#### [CONSEGNE]
(A) Riscrivi in forma di elenco puntato il paragrafo del brano che inizia con «Il 24.5.14 lo studente», conservandone i fatti principali.
(B) Per favore, ricopia dal brano il passo che comincia con le parole "Al momento in" e termina dopo "sente musica islamica.".

Il 24.5.14 lo studente Muhammad Muhammad è stato assassinato da combattenti di ISIS perché ad Al Shiyukh andando verso la Turchia ha difeso alcune donne che erano state offese da appartenenti all‘ISIS. Uno dei combattenti ha quindi accoltellato più volte Muhammad. Combattenti di ISIS lo hanno poi decapitato. Il suo corpo senza testa è stato portato ad Al Raii, una città controllata da ISIS nei pressi del confine turco. L’ISIS ha legato il cadavere di Muhammad ad un‘auto e per diverse ore lo ha trascinato per la città come deterrente per la popolazione locale, fino a quando alla fine è stato abbandonato su un marciapiedi – questo non è un caso singolo.
Al momento in rete circolano video nei quali si vede come gente dell’ISIS dalle auto con armi semiautomatiche sparano contro pedoni e dozzine di automobilisti e in sottofondo si sente musica islamica.

[Dati per la localizzazione di parole ed elementi]
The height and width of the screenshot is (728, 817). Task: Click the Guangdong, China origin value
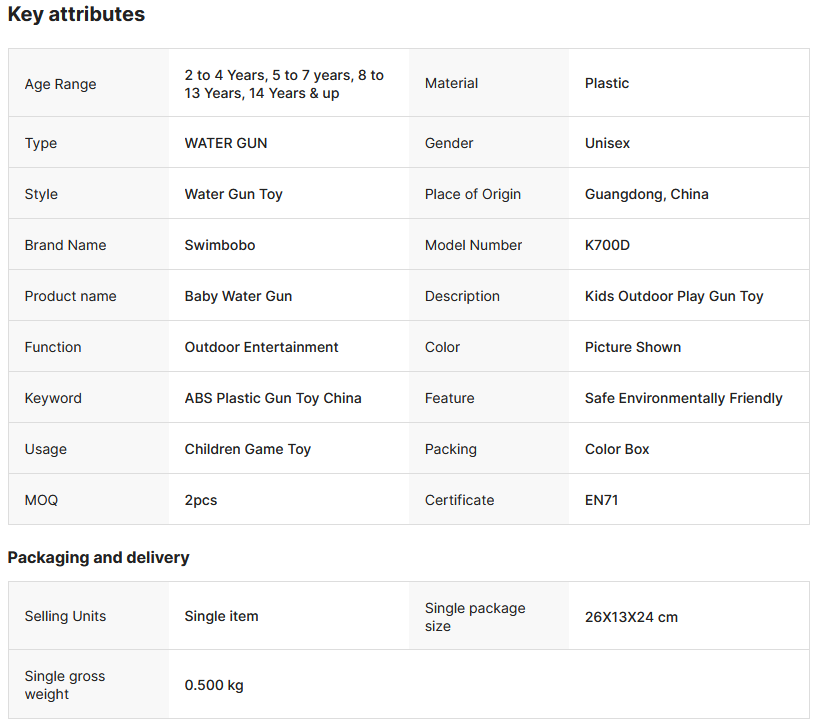tap(646, 194)
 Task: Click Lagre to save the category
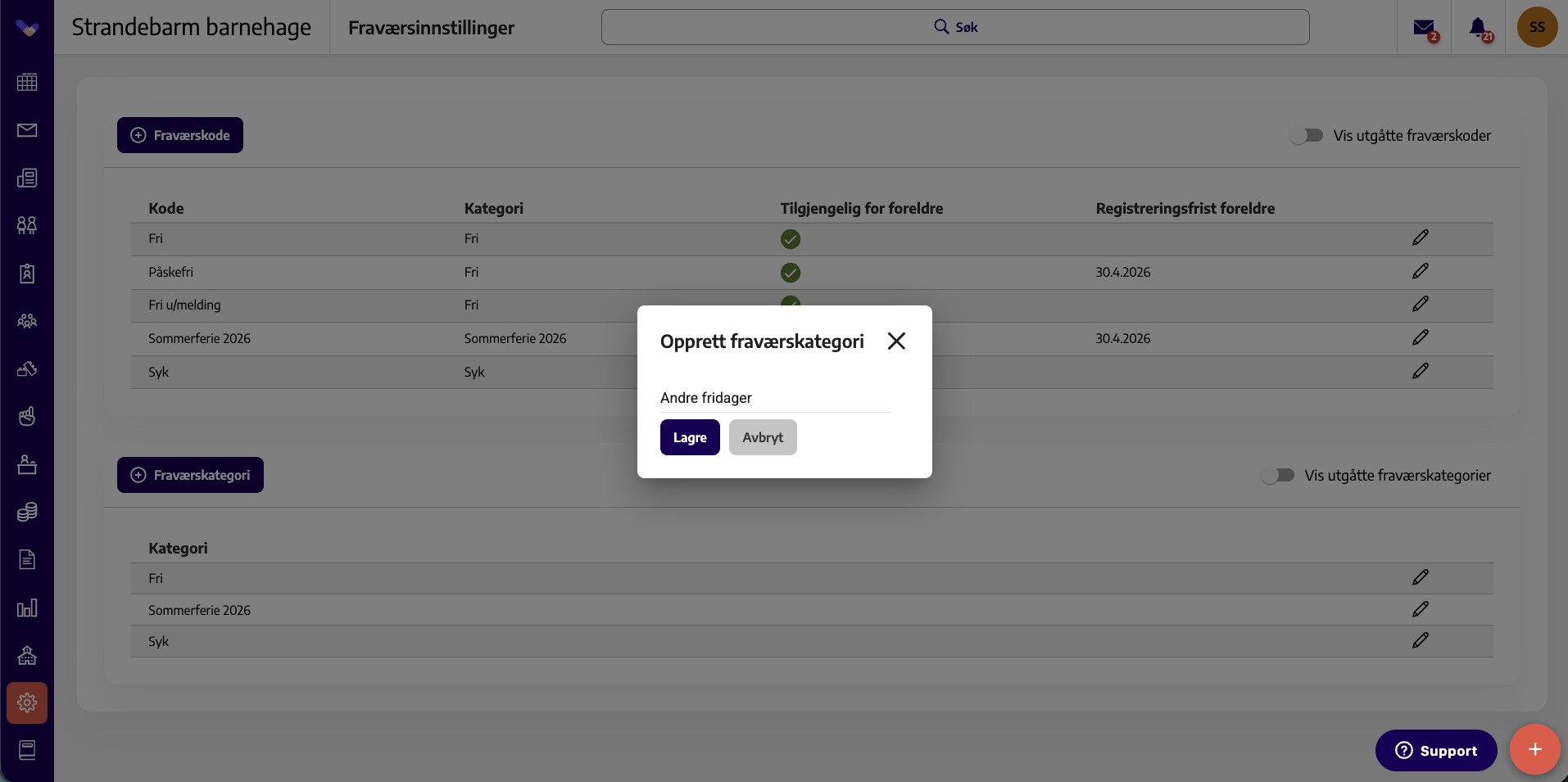690,437
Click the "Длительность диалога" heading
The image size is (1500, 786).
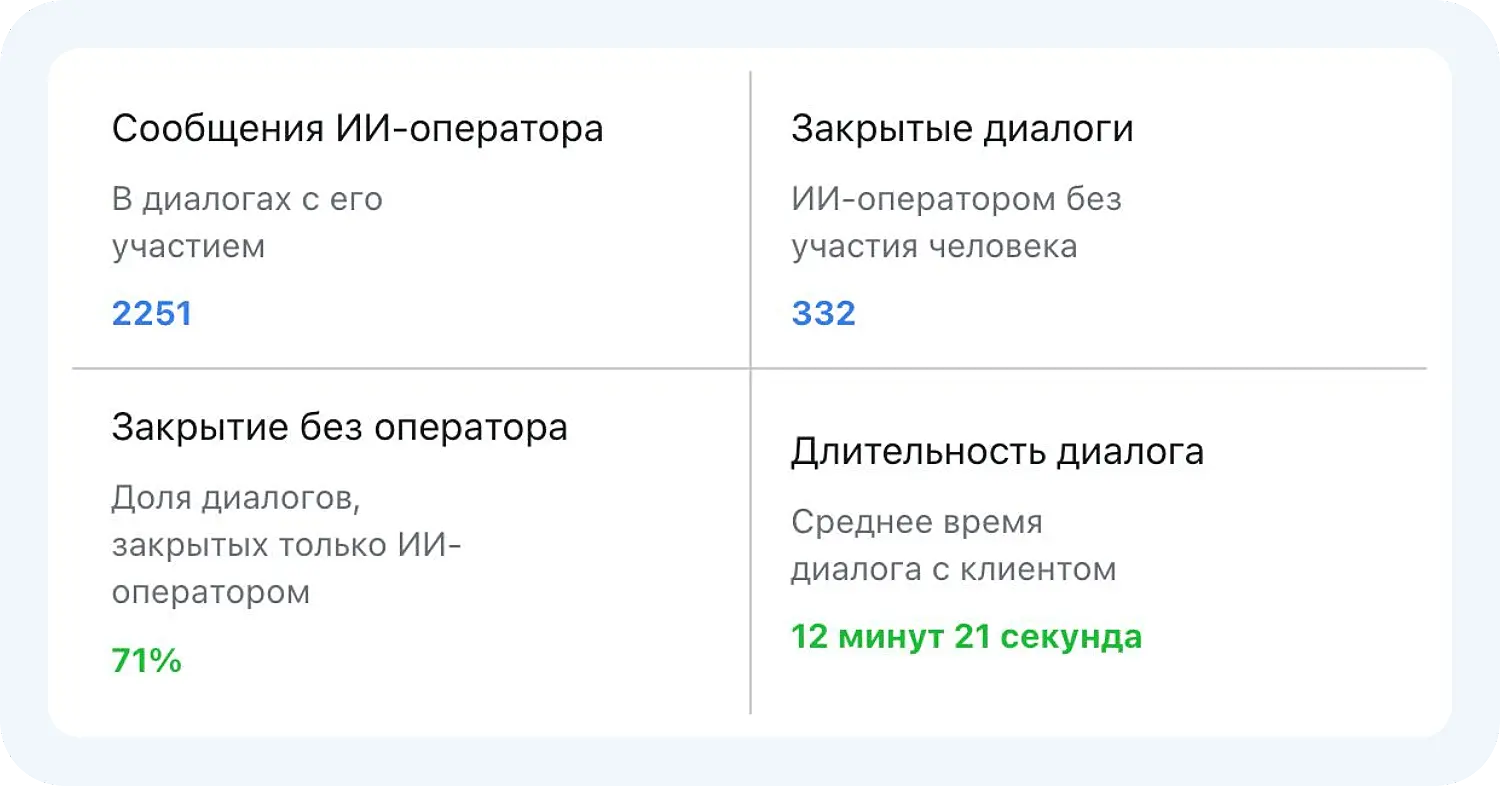(x=997, y=452)
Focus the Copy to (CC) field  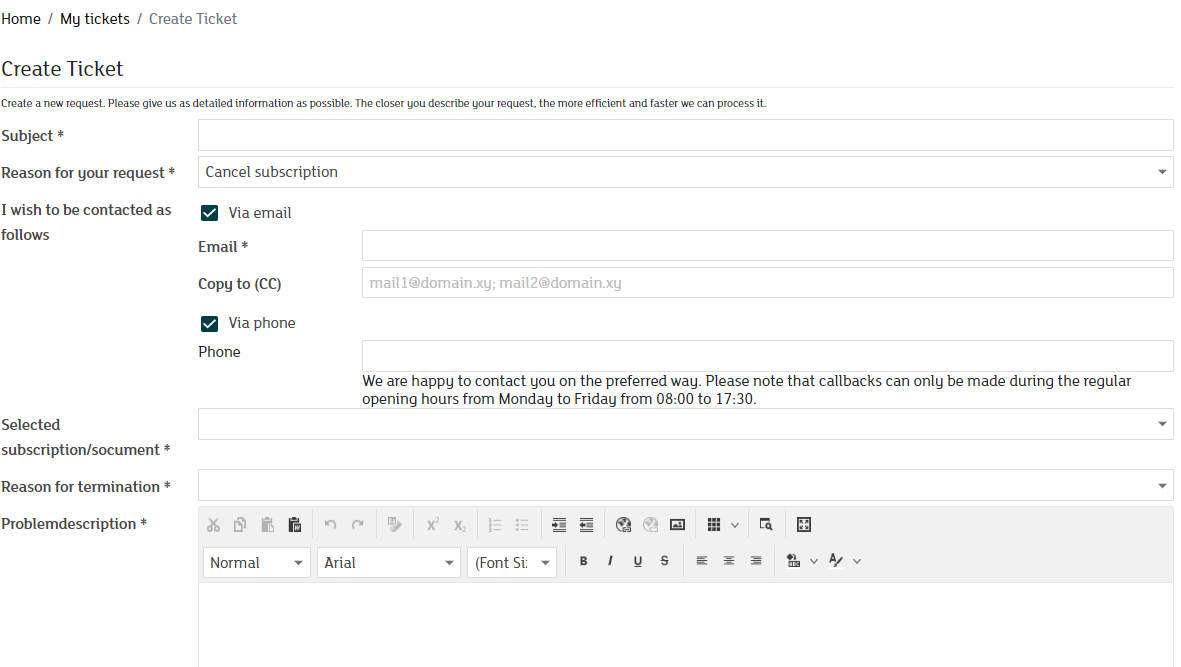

#### [SOLUZIONI]
(A)
- Il 24.5.14 lo studente Muhammad Muhammad è stato assassinato da combattenti dell'ISIS.
- Ad Al Shiyukh, mentre andava verso la Turchia, aveva difeso alcune donne offese da appartenenti all'ISIS.
- Uno dei combattenti lo ha accoltellato più volte; in seguito combattenti dell'ISIS lo hanno decapitato.
- Il corpo è stato portato ad Al Raii, città controllata dall'ISIS vicino al confine turco.
- Legato a un'auto, il cadavere è stato trascinato per ore per la città come deterrente per la popolazione locale, poi abbandonato su un marciapiede.
- Non si tratta di un caso singolo.

(B)
Al momento in rete circolano video nei quali si vede come gente dell’ISIS dalle auto con armi semiautomatiche sparano contro pedoni e dozzine di automobilisti e in sottofondo si sente musica islamica.